Dave Kehr – Chicago Reader
"A wheezy populist parable from Frank Capra's declining years. Spencer Tracy is running from national office, playing along with a group of questionable backers (led by Angela Lansbury) until wife Katharine Hepburn convinces him to stand up for his principles. The public humiliation scene – always an integral part of Capras’ comedies – seems unusually sadistic this time, and most of the gags are drowned by the pompous political sermonizing. A footnote to the Hepburn-Tracy myth, better left to the hard-core."
Geoff Andrew – Time Out
"An over-long and over-emphatic political satire, in which Tracy's presidential candidate enlists the help of his estranged wife (Hepburn) in order to present a happy, respectable front to the voters (as always with Capra, seen as gullible little people, here in danger of being duped by corrupt industrialists).

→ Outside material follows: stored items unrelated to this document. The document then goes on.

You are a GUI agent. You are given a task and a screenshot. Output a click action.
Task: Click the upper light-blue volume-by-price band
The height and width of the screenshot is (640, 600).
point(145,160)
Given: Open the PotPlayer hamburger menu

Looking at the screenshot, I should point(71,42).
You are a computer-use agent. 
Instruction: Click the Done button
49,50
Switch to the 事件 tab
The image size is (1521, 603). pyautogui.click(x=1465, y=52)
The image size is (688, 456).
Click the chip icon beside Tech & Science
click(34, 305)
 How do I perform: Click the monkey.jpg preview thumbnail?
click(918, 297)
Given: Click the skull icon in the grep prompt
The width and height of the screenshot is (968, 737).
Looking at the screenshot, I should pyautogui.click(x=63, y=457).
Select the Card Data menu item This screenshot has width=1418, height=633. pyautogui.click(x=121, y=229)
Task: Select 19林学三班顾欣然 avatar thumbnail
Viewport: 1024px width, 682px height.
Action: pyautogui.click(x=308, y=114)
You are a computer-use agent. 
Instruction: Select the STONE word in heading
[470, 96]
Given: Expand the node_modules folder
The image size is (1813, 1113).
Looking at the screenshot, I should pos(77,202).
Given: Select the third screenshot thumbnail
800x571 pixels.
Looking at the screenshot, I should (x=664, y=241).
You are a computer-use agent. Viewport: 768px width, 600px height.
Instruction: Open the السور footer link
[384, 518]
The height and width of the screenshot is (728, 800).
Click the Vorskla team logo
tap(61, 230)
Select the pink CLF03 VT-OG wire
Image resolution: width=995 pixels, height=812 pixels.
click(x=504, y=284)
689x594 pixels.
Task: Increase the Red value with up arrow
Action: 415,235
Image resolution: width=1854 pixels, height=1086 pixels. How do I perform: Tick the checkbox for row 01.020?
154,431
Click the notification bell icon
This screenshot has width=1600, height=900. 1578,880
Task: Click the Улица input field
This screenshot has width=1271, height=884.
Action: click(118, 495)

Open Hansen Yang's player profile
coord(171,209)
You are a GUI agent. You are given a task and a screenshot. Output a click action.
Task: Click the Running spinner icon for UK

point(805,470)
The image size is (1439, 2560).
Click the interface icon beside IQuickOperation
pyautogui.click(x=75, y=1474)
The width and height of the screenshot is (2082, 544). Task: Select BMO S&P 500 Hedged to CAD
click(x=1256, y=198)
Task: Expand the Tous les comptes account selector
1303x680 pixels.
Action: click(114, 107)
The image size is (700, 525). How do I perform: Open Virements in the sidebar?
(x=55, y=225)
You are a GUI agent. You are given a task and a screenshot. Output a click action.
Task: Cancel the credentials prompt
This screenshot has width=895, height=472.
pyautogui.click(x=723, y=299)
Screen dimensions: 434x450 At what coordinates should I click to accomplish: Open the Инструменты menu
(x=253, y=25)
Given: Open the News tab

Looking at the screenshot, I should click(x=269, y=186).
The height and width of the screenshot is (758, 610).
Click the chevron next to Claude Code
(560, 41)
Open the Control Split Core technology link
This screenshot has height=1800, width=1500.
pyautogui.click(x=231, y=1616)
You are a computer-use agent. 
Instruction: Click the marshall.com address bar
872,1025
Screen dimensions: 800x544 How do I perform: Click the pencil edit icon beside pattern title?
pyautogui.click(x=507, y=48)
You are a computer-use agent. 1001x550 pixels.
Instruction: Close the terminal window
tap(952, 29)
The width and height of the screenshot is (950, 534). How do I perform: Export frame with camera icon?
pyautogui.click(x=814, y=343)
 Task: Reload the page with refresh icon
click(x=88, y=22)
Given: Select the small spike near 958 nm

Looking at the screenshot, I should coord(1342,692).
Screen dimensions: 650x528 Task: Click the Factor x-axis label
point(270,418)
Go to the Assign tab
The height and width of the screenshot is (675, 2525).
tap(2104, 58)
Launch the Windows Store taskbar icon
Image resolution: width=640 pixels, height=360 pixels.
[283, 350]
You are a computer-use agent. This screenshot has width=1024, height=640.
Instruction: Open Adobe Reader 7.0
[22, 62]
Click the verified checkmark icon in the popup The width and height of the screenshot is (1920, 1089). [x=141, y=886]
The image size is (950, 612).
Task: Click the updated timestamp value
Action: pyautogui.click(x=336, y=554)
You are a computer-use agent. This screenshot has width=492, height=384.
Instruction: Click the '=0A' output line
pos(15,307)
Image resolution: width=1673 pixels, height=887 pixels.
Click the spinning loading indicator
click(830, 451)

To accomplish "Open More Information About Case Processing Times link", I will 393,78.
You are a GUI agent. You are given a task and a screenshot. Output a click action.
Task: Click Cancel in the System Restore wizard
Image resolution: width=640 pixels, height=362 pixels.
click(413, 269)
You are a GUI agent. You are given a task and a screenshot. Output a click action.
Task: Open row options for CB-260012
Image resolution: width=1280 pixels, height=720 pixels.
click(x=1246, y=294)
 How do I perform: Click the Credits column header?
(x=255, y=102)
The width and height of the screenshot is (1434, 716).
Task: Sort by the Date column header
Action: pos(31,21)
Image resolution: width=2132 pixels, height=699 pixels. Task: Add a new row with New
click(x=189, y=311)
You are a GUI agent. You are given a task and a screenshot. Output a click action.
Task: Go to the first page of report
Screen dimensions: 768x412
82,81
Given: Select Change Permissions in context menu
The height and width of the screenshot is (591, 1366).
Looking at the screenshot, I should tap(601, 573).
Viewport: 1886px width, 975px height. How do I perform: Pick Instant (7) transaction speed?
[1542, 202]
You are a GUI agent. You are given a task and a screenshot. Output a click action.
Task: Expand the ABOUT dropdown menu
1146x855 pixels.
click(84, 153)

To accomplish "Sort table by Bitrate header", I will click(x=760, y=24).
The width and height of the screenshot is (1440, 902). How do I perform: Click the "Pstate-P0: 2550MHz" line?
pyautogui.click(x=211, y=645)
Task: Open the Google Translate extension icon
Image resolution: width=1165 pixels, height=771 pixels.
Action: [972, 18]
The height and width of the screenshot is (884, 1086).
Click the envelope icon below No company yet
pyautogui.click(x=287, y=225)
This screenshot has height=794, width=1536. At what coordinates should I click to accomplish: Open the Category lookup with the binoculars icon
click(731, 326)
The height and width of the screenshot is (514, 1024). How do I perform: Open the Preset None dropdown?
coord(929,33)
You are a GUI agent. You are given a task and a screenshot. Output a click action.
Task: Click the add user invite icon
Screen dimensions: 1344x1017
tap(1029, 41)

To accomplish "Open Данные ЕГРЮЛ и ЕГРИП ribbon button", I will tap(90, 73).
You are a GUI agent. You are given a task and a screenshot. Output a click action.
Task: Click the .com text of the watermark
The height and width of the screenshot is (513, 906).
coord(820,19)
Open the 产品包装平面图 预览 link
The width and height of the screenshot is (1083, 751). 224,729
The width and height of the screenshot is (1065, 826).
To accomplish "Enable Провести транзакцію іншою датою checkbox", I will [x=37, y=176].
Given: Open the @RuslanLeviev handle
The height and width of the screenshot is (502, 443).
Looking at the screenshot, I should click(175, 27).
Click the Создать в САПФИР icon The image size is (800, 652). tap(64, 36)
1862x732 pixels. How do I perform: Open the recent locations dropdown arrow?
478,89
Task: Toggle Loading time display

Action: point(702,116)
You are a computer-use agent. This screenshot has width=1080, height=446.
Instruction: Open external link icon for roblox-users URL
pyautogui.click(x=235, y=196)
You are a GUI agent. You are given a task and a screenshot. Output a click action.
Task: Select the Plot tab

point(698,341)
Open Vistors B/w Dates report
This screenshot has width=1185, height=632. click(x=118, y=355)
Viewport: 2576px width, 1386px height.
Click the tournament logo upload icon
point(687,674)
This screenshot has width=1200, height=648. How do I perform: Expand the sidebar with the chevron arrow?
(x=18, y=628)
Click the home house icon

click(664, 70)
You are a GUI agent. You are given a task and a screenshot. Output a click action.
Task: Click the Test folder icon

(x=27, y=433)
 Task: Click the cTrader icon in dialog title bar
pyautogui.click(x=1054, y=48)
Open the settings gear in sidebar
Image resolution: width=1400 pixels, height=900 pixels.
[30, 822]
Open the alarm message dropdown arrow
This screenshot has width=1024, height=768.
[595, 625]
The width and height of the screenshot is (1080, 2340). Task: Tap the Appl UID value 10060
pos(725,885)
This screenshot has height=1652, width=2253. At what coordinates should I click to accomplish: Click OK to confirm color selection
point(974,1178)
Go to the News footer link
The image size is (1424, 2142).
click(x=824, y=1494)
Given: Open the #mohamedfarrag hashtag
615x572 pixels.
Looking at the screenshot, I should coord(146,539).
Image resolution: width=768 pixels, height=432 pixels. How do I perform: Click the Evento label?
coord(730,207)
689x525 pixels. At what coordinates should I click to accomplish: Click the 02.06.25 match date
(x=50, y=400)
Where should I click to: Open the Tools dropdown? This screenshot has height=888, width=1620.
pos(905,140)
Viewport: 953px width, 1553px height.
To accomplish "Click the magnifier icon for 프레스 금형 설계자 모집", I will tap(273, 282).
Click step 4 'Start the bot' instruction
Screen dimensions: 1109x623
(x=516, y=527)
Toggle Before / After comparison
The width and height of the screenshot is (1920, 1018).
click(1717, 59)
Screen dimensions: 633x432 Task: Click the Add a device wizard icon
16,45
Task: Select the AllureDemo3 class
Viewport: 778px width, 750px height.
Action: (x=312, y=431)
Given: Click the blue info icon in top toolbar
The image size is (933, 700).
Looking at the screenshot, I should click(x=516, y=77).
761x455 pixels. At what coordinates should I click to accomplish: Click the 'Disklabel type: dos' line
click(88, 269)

It's the usual Capra recipe of homespun sentiment and mindless optimism, enlivened a little by the performances (though one can only dream of what Cukor might have done with Hepburn and Tracy), but turned unusually bitter by Cold War cracks. Horrible dated, too."
What Kate had to say
In treatment
What fellow actors, the director and friends had to say
Angela Lansbury
"I remember her saying, "I can't stand having to wear high heels but I have to wear them with these skirts." She wore space shoes when nobody else did. You went to a special man and he took a cast of your feet. A lot of rather strange long-haired intellectuals wore them, but Katharine wore them, too."